Records from a data collection:
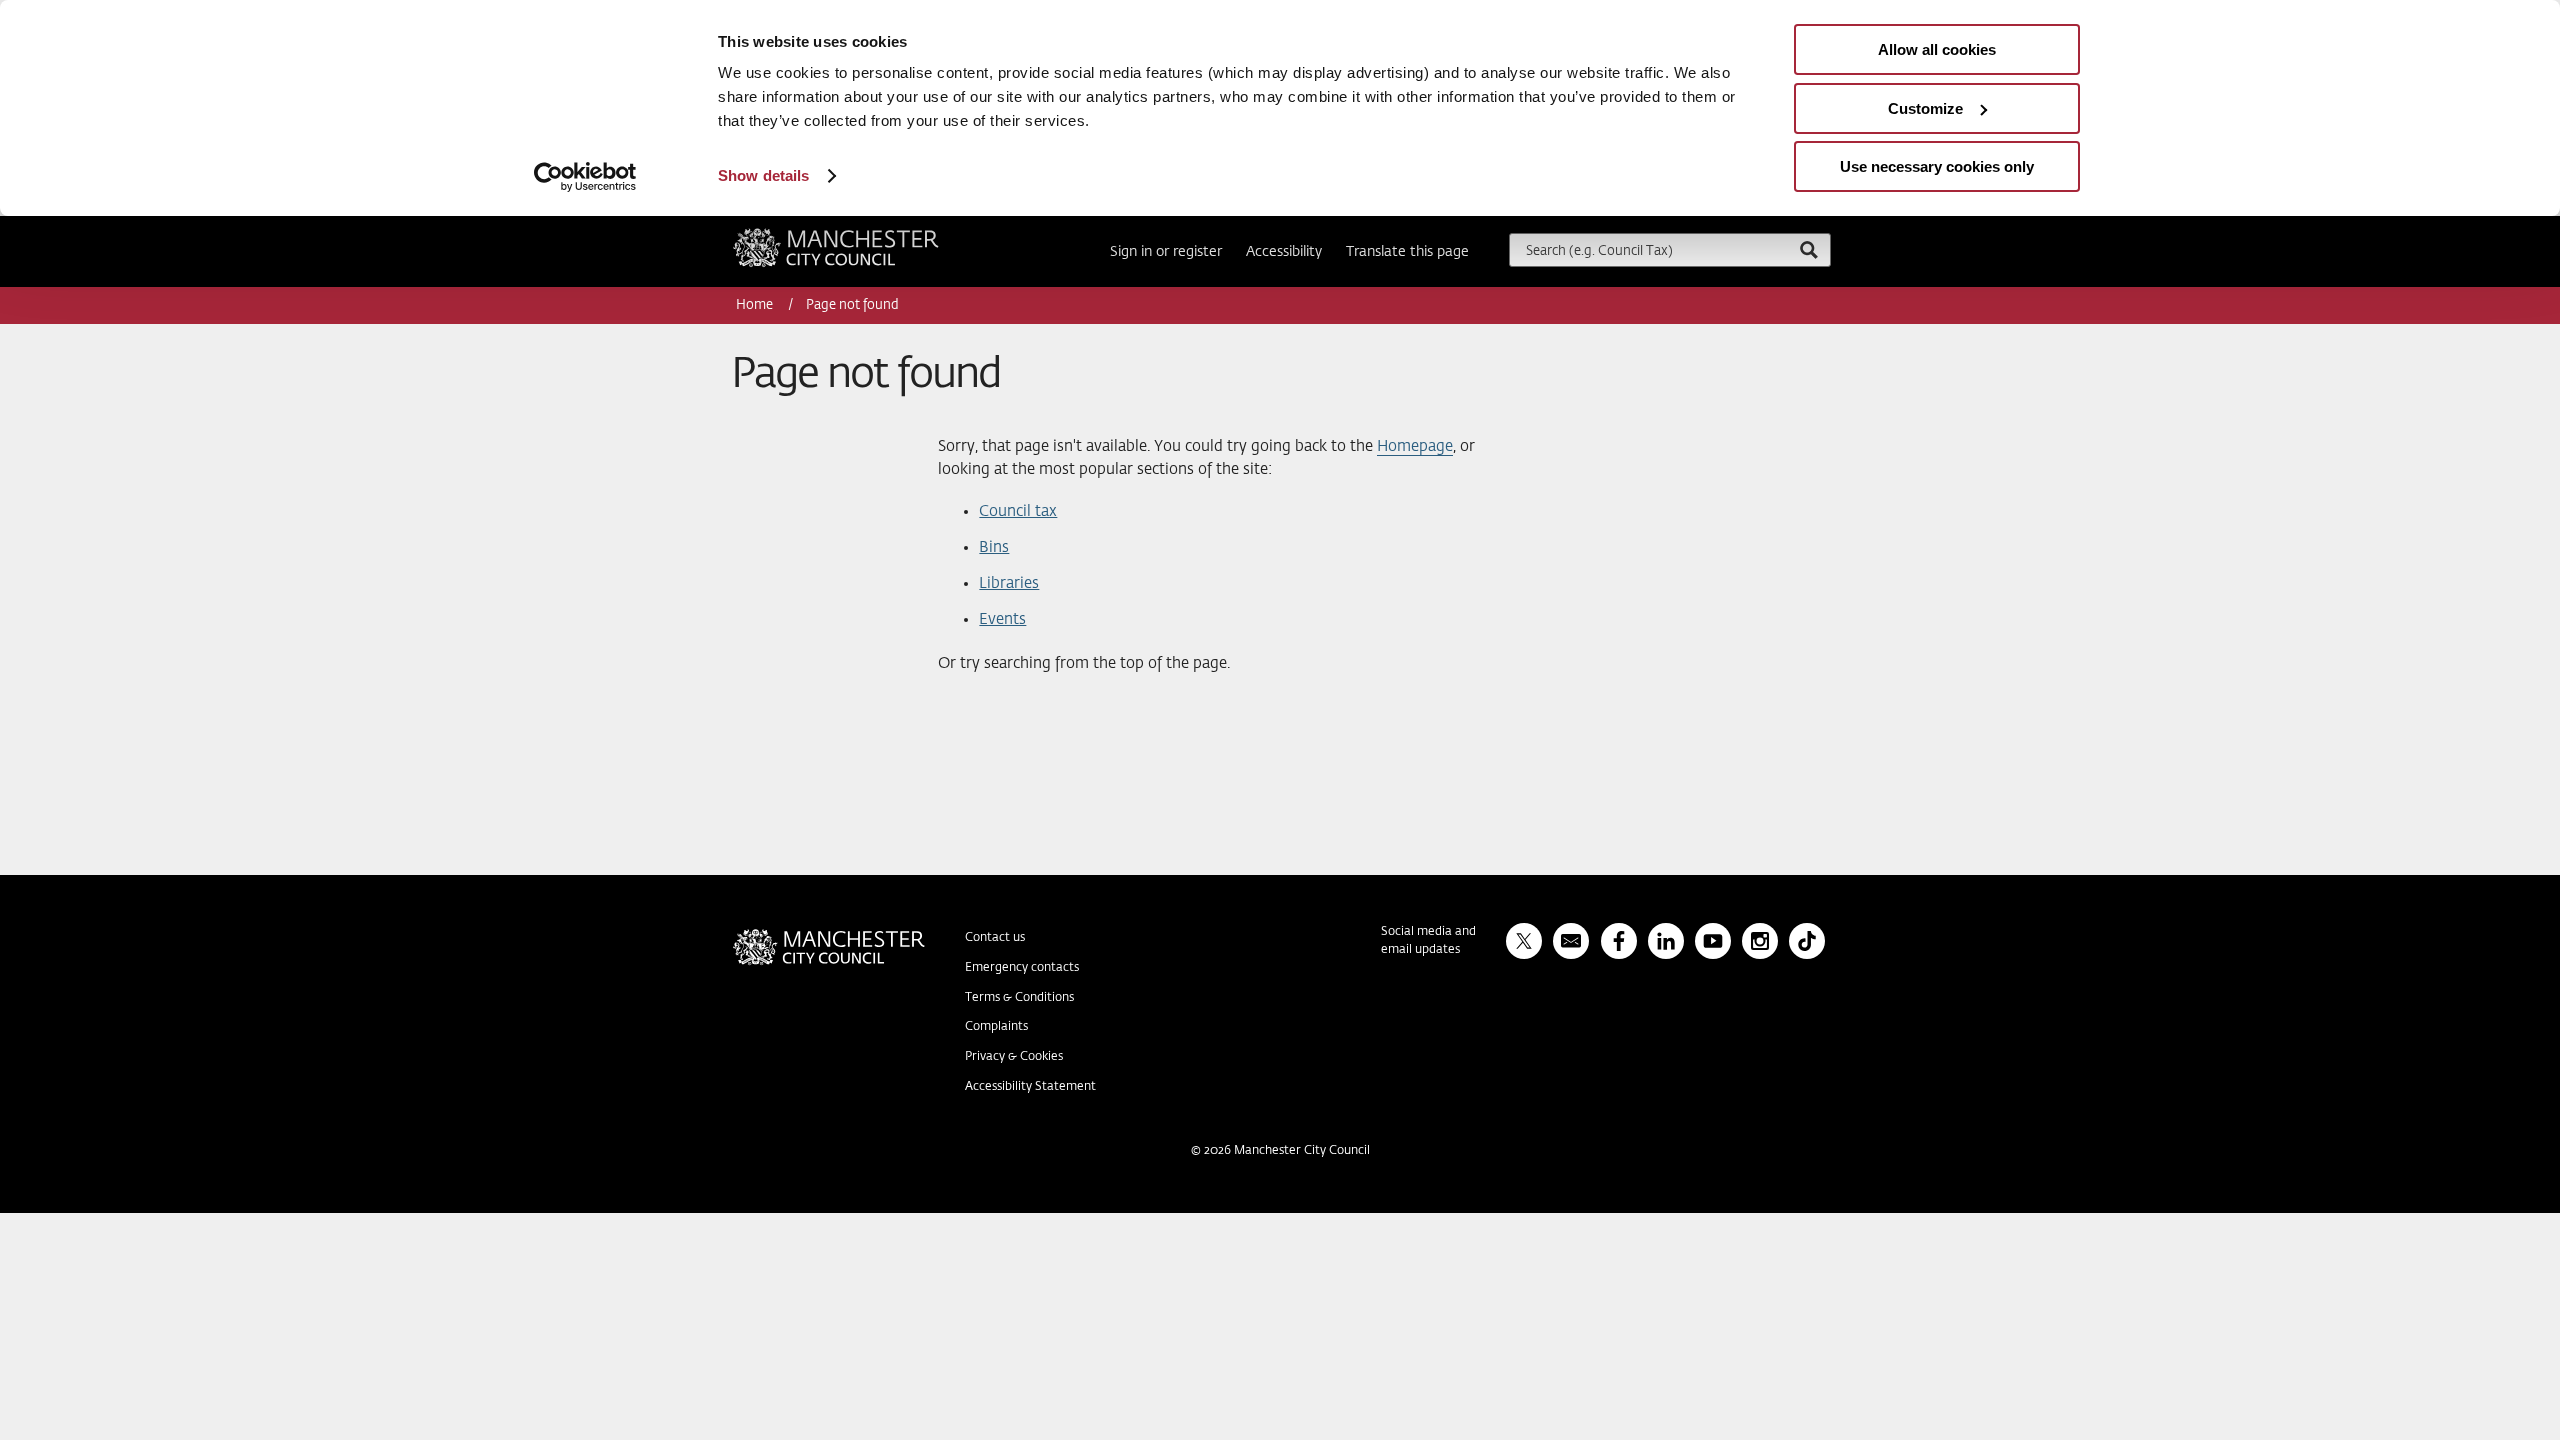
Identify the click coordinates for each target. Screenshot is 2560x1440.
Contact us (995, 938)
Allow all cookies (1937, 49)
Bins (994, 547)
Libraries (1009, 583)
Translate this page (1407, 252)
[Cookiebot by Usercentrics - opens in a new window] (585, 177)
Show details (763, 175)
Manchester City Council (863, 236)
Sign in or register (1166, 252)
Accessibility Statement (1030, 1087)
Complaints (996, 1027)
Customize (1925, 108)
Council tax (1018, 511)
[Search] (1808, 249)
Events (1002, 619)
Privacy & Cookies (1014, 1057)
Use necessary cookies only (1937, 166)
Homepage (1415, 446)
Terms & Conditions (1019, 998)
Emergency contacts (1022, 968)
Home (756, 305)
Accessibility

_Task objective_. Across the data, pull every line containing the string "Accessibility".

_Exercise answer_.
Accessibility Statement (1030, 1087)
Accessibility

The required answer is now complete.